Stored items from a collection
******************************
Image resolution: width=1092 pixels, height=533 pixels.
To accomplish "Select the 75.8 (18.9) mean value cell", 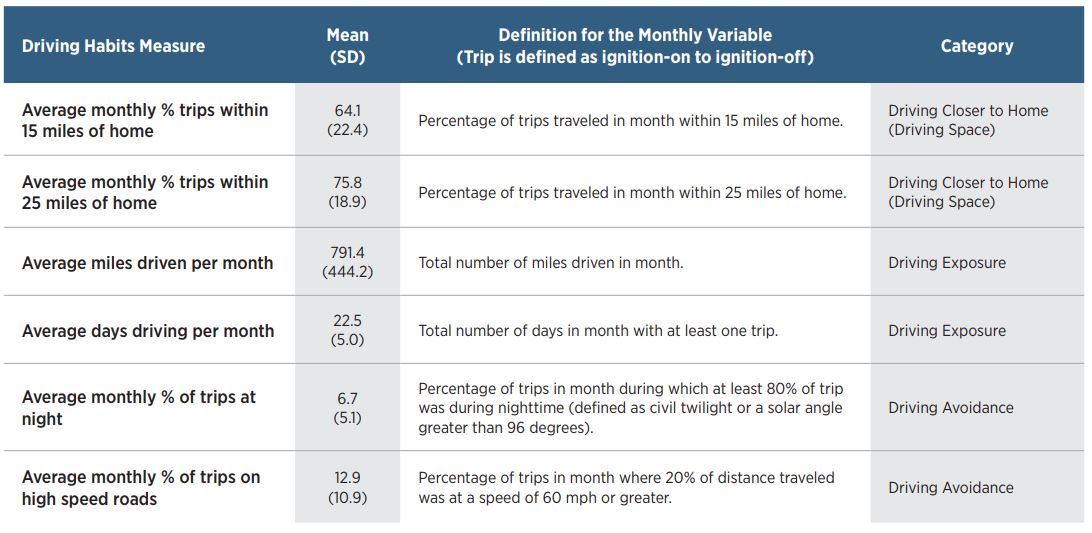I will [x=347, y=192].
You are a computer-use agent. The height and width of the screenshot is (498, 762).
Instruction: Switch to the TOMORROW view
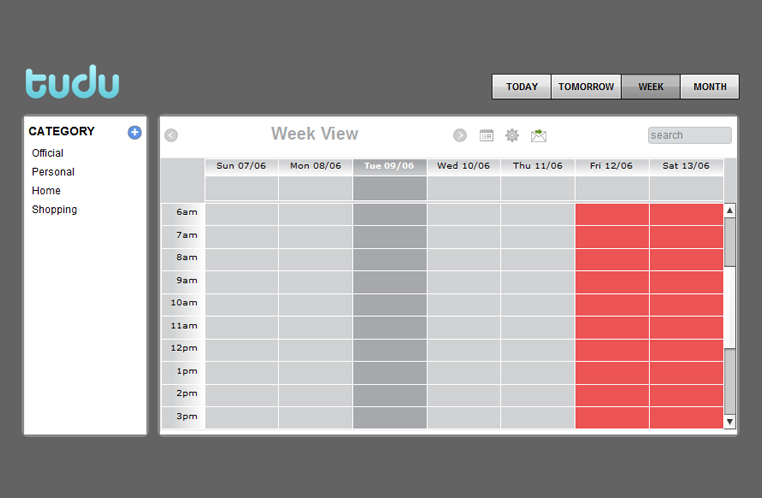coord(586,87)
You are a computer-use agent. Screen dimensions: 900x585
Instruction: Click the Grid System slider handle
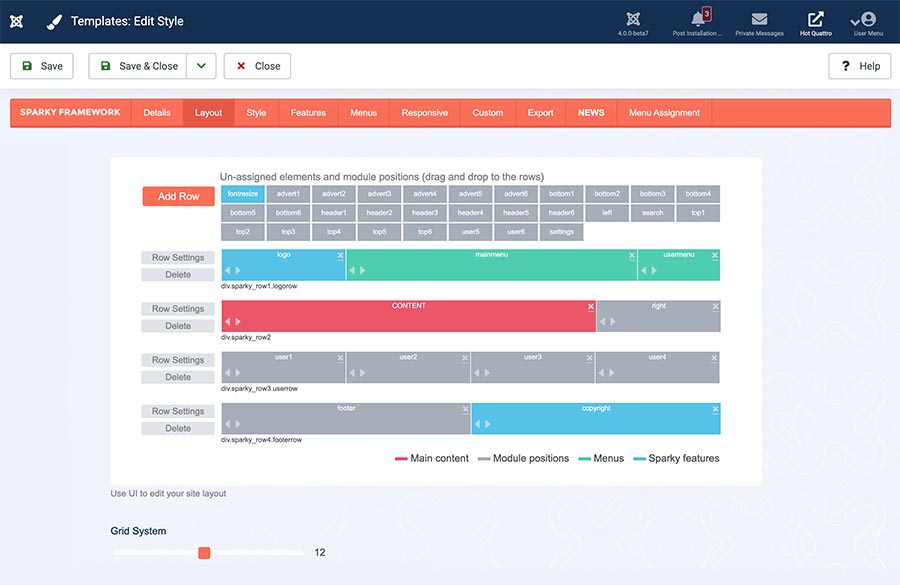pos(204,553)
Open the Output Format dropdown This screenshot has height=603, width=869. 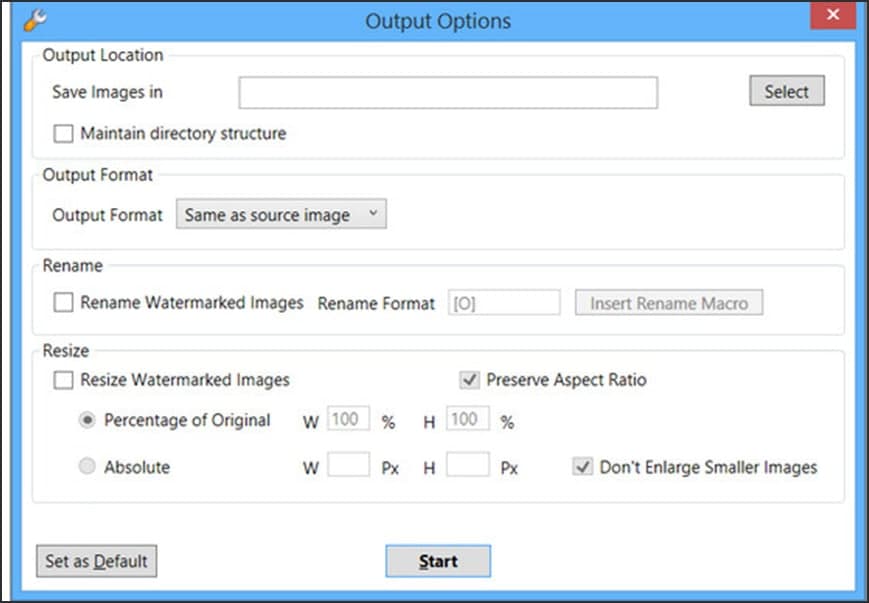281,215
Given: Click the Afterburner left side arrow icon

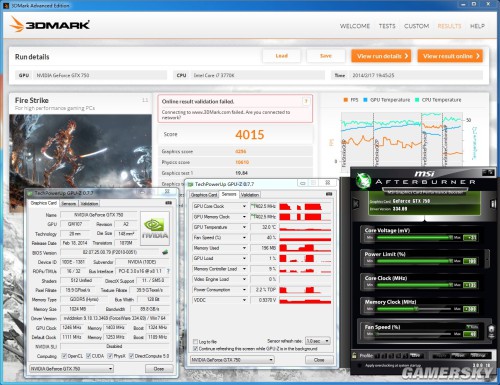Looking at the screenshot, I should tap(356, 203).
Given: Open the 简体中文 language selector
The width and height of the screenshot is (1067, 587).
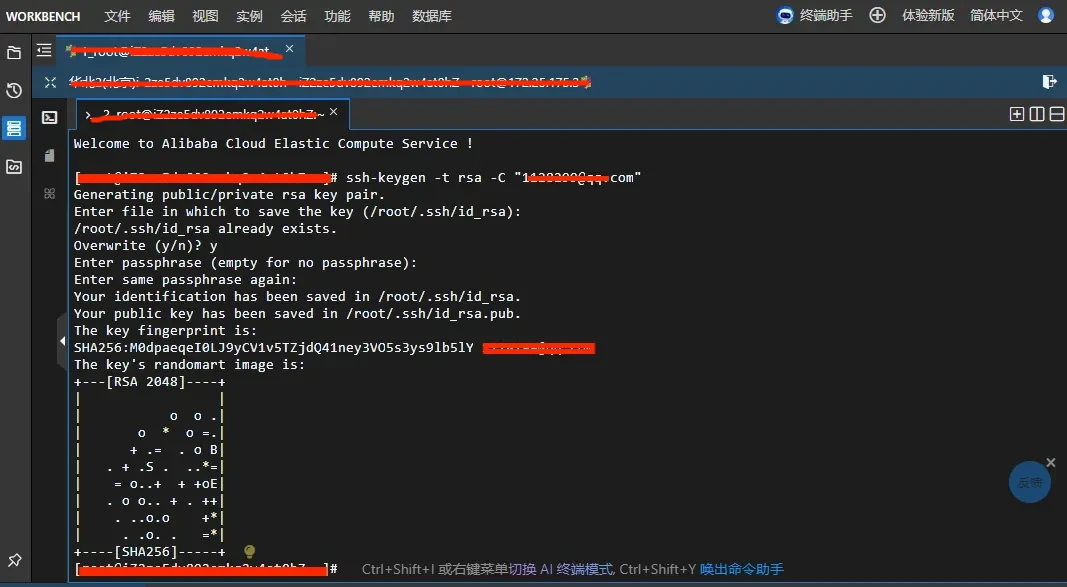Looking at the screenshot, I should (996, 15).
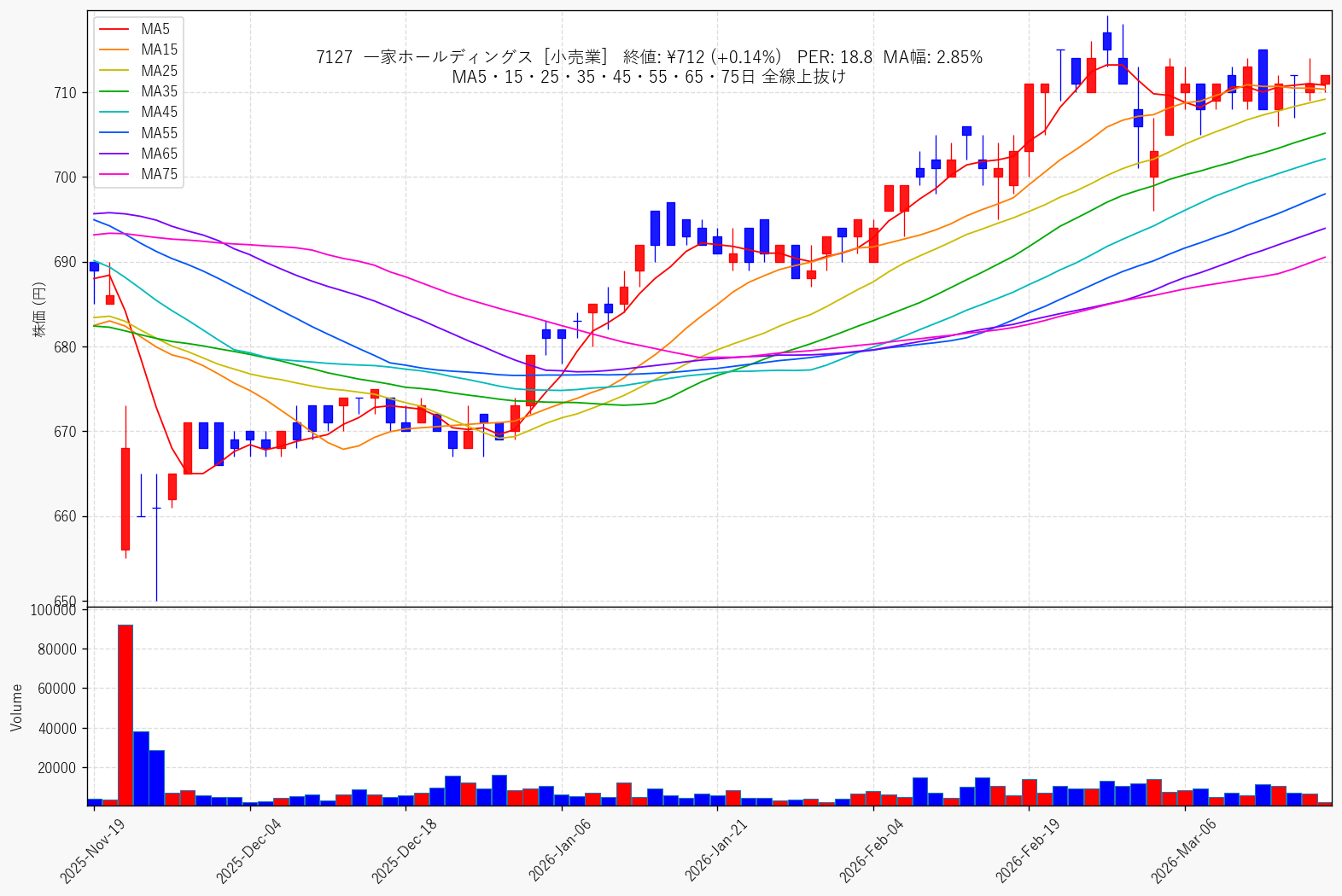Click the chart title with ticker 7127

(x=649, y=57)
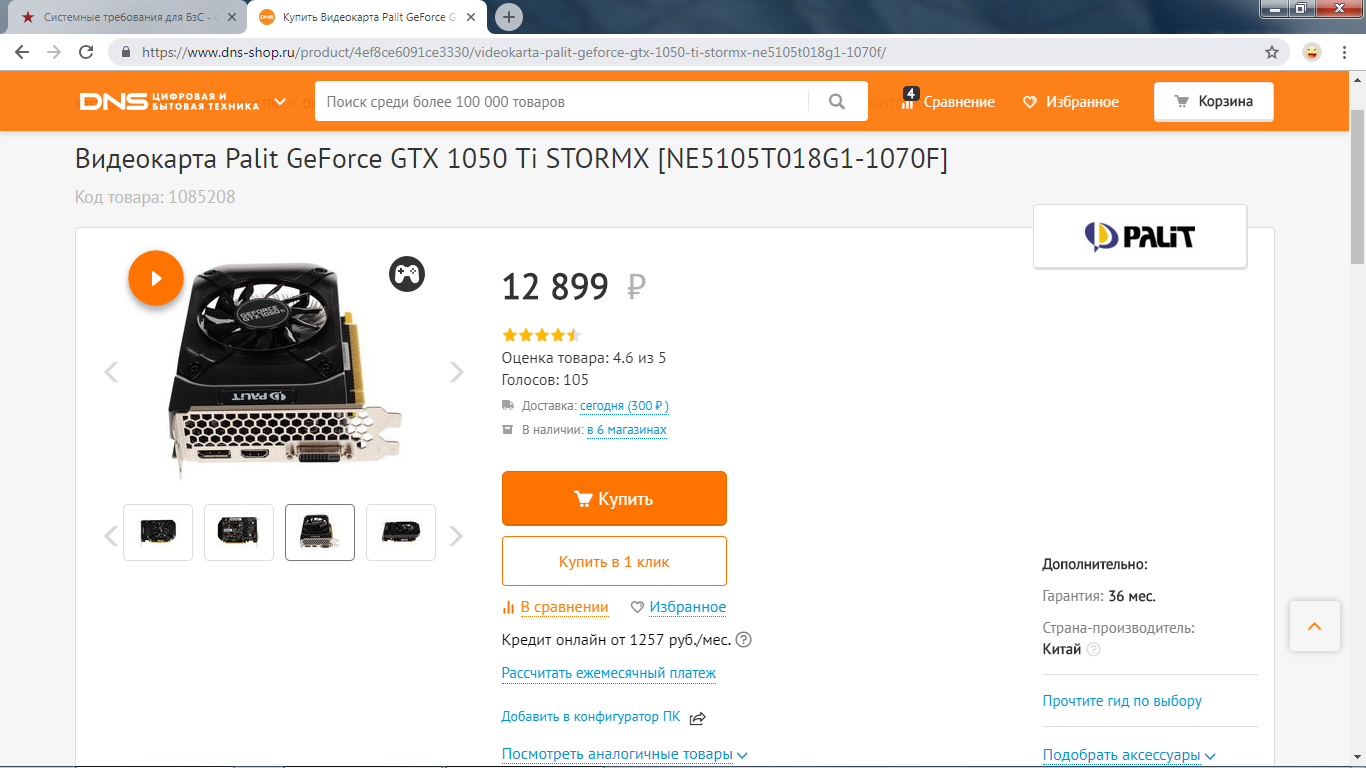
Task: Show next product image with the right arrow
Action: (x=457, y=372)
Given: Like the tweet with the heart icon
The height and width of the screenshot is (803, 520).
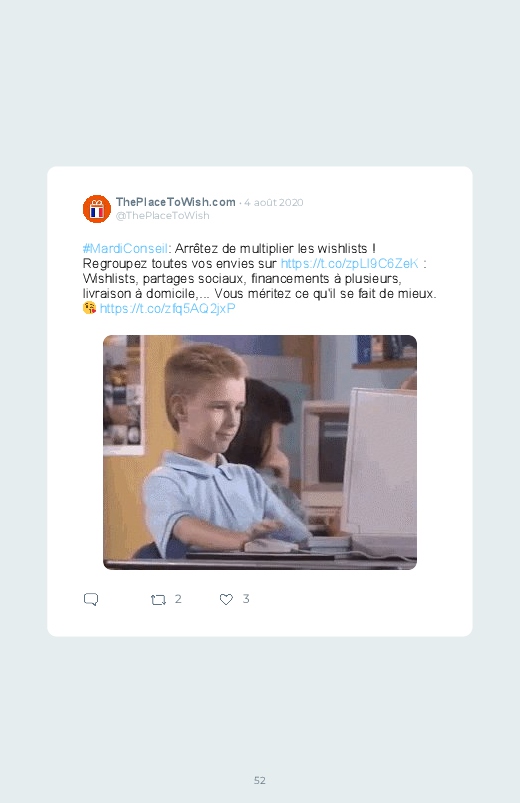Looking at the screenshot, I should click(x=226, y=599).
******************************
* [TASK ITEM] The lines from the one containing "The width and" through the final line of the data are to be repeated exactly, with both ends included and all pictures left out.

* [PROBLEM SOLUTION]
The width and height of the screenshot is (1067, 587).
Looking at the screenshot, I should (996, 15).
Click the chart title with ticker 7127

(x=649, y=57)
Task: Show next product image with the right arrow
Action: (x=457, y=372)
Given: Like the tweet with the heart icon
The height and width of the screenshot is (803, 520).
Looking at the screenshot, I should click(x=226, y=599).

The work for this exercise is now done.